Entries shown Block Start

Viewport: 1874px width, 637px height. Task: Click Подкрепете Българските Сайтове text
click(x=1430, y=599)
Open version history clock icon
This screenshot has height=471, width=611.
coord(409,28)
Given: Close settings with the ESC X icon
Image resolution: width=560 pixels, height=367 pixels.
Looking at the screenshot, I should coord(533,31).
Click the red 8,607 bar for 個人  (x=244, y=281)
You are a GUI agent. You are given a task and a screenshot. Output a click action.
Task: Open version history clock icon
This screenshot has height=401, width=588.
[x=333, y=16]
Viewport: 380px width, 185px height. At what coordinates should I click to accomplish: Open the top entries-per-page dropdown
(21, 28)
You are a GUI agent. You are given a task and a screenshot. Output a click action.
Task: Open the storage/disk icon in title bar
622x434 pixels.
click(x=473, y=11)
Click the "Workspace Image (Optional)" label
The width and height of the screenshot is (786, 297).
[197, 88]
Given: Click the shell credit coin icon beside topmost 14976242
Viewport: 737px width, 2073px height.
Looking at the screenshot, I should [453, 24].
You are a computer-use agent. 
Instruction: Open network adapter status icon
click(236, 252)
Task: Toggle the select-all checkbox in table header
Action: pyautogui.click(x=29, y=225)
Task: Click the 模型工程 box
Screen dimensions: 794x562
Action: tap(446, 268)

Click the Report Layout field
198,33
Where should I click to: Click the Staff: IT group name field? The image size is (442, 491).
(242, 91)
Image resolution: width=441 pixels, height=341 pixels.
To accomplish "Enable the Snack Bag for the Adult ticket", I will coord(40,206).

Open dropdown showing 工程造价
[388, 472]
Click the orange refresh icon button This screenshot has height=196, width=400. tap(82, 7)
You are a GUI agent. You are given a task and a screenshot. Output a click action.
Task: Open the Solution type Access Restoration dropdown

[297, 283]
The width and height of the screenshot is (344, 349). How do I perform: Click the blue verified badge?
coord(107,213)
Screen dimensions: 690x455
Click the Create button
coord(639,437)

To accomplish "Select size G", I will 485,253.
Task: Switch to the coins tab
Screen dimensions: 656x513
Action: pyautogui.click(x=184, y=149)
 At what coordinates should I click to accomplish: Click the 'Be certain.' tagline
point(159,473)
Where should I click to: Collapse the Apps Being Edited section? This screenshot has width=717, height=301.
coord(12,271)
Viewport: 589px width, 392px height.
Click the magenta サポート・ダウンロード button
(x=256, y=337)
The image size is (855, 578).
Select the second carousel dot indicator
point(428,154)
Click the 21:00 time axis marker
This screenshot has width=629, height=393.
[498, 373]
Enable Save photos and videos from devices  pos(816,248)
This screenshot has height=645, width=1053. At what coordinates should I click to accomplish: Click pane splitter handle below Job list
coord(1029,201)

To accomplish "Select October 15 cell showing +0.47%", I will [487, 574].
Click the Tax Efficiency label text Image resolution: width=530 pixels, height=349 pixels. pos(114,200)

Entries shown Block End

[How to complete this task] Scan the material above for lines holding the string "Enable" and copy those lines.

[Output for this task]
To accomplish "Enable the Snack Bag for the Adult ticket", I will coord(40,206).
Enable Save photos and videos from devices  pos(816,248)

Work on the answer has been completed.